##### Estratto della pagina #####

Pozzi (Cgil Piemonte), arriva la ripresa, ma sull’auto manca ancora una strategia nazionale

di Eleonora Terrosi
22 Novembre 2021
in Interviste
Pozzi (Cgil Piemonte), arriva la ripresa, ma sull’auto manca ancora una strategia nazionale

Anche in Piemonte la ripresa inizia a vedersi, ma questa deve spazzare via precarietà e incertezze per i lavoratori. È questo il commento di Pier Massimo Pozzi, segretario generale della Cgil Piemonte. Pozzi si dice preoccupato per la passività del governo davanti alle scelte di Stellantis. Sul fronte delle politiche attive serve una formazione ampia e flessibile dei lavoratori, capace poi di adattarsi sulle esigenze delle imprese, che programmano con troppo ritardo, trovandosi poi senza personale. Gli 8 miliardi sul taglio delle tasse presenti nella manovra, spiega Pozzi, devono essere indirizzati a dipendenti e pensionati, e per la previdenza serve una riforma che superi la Fornero, capace di tutelare i giovani e le forme di lavoro più precario.

A un mese dall’inserimento dell’obbligo del green pass avete riscontrato criticità sui luoghi di lavoro?

#####

### Compito 1
Quale carica ricopre Pier Massimo Pozzi secondo l'intervista a Pozzi?
### Compito 2
Ricopia dall'intervista a Pozzi il passo che va da "Anche in Piemonte" a "lavoro più precario.".
Le righe riportate qui sotto non servono.

##### Dati di origine #####

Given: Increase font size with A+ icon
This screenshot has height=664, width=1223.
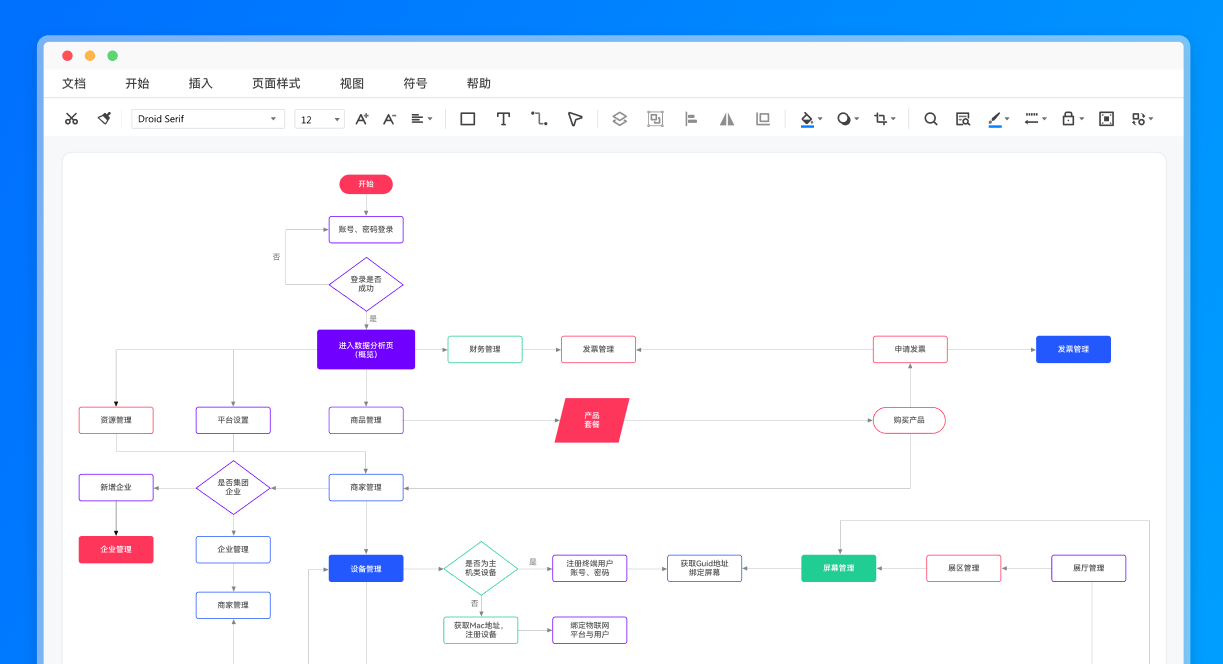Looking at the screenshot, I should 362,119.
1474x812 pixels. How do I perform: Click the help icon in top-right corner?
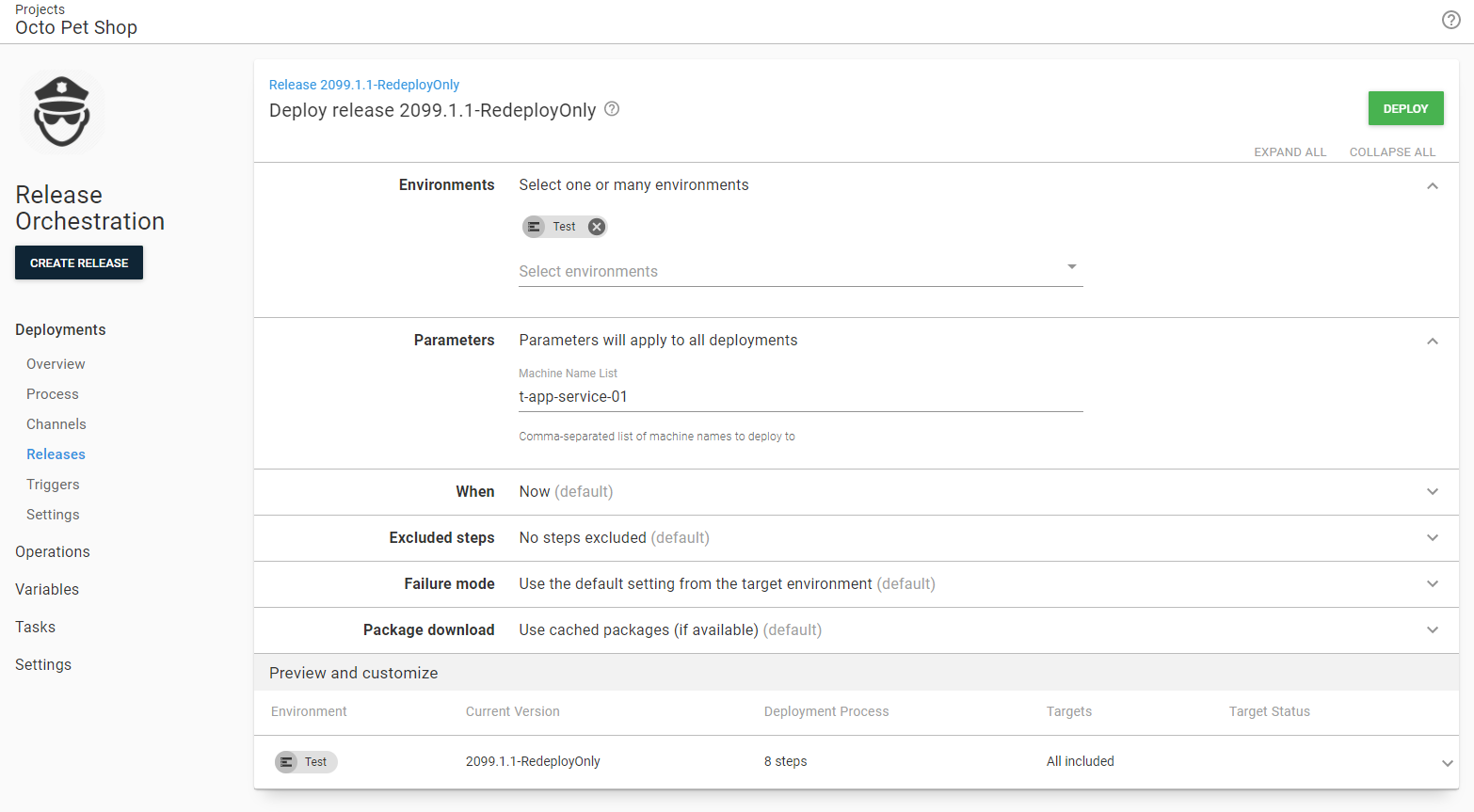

#####

### Risposta 1
È il segretario generale della Cgil Piemonte.

### Risposta 2
Anche in Piemonte la ripresa inizia a vedersi, ma questa deve spazzare via precarietà e incertezze per i lavoratori. È questo il commento di Pier Massimo Pozzi, segretario generale della Cgil Piemonte. Pozzi si dice preoccupato per la passività del governo davanti alle scelte di Stellantis. Sul fronte delle politiche attive serve una formazione ampia e flessibile dei lavoratori, capace poi di adattarsi sulle esigenze delle imprese, che programmano con troppo ritardo, trovandosi poi senza personale. Gli 8 miliardi sul taglio delle tasse presenti nella manovra, spiega Pozzi, devono essere indirizzati a dipendenti e pensionati, e per la previdenza serve una riforma che superi la Fornero, capace di tutelare i giovani e le forme di lavoro più precario.